[Exercise prompt]
Please, without the pictures, retype exactly the lines from the start of the material through the line that holds "Click the 1,5 aus 500,00 € calculation value".

[Dataset records]
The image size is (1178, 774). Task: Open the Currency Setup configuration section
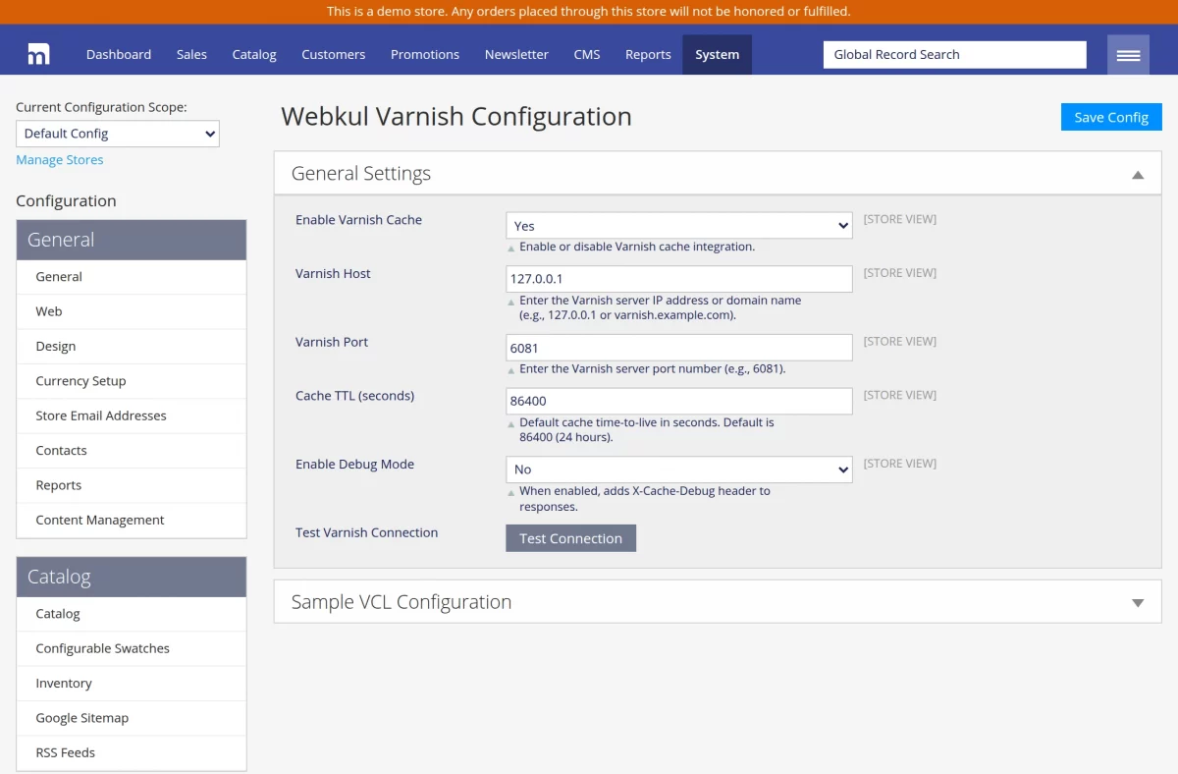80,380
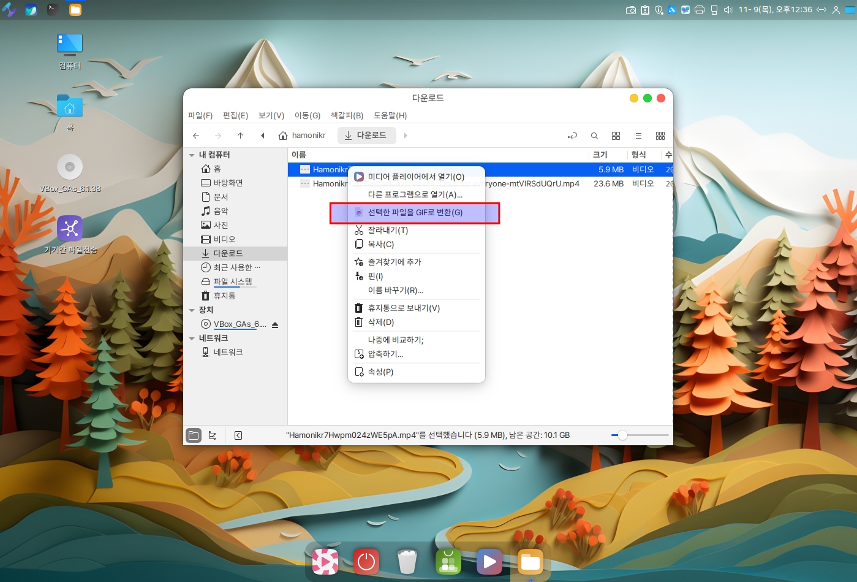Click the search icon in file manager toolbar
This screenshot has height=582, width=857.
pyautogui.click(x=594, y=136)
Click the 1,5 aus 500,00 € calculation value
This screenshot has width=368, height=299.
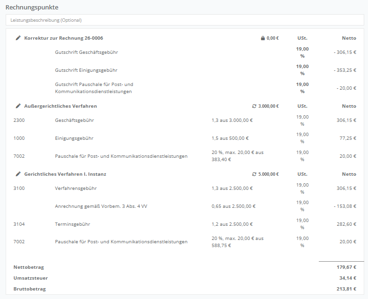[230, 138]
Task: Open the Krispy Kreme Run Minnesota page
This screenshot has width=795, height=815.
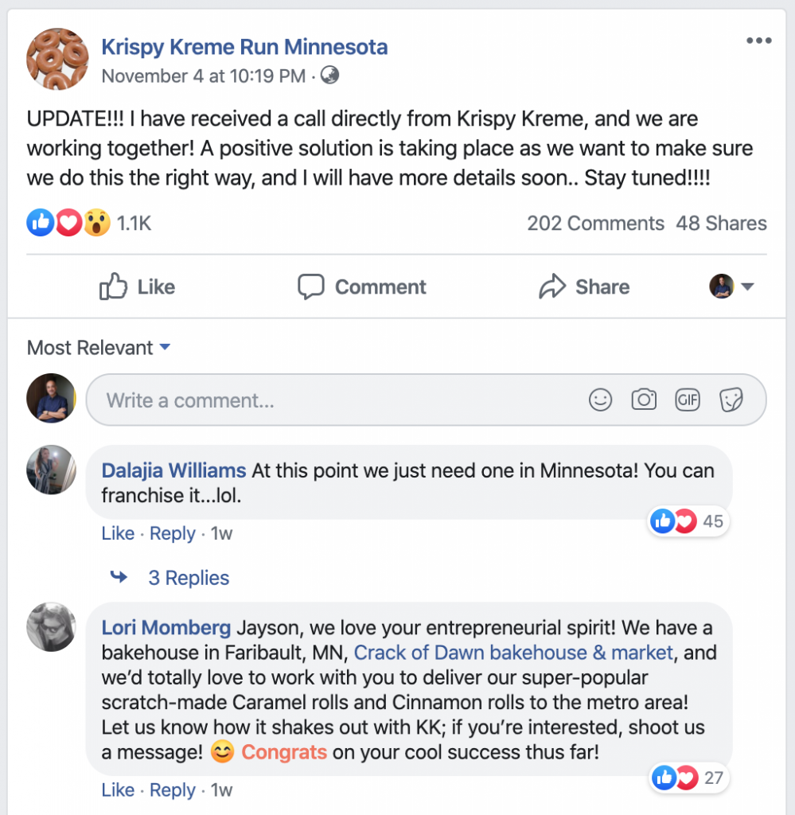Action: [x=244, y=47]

[Expected answer]
The image size is (1178, 774). Task: Open the Currency Setup configuration section
80,380
Click the search icon in file manager toolbar
This screenshot has height=582, width=857.
pyautogui.click(x=594, y=136)
Click the 1,5 aus 500,00 € calculation value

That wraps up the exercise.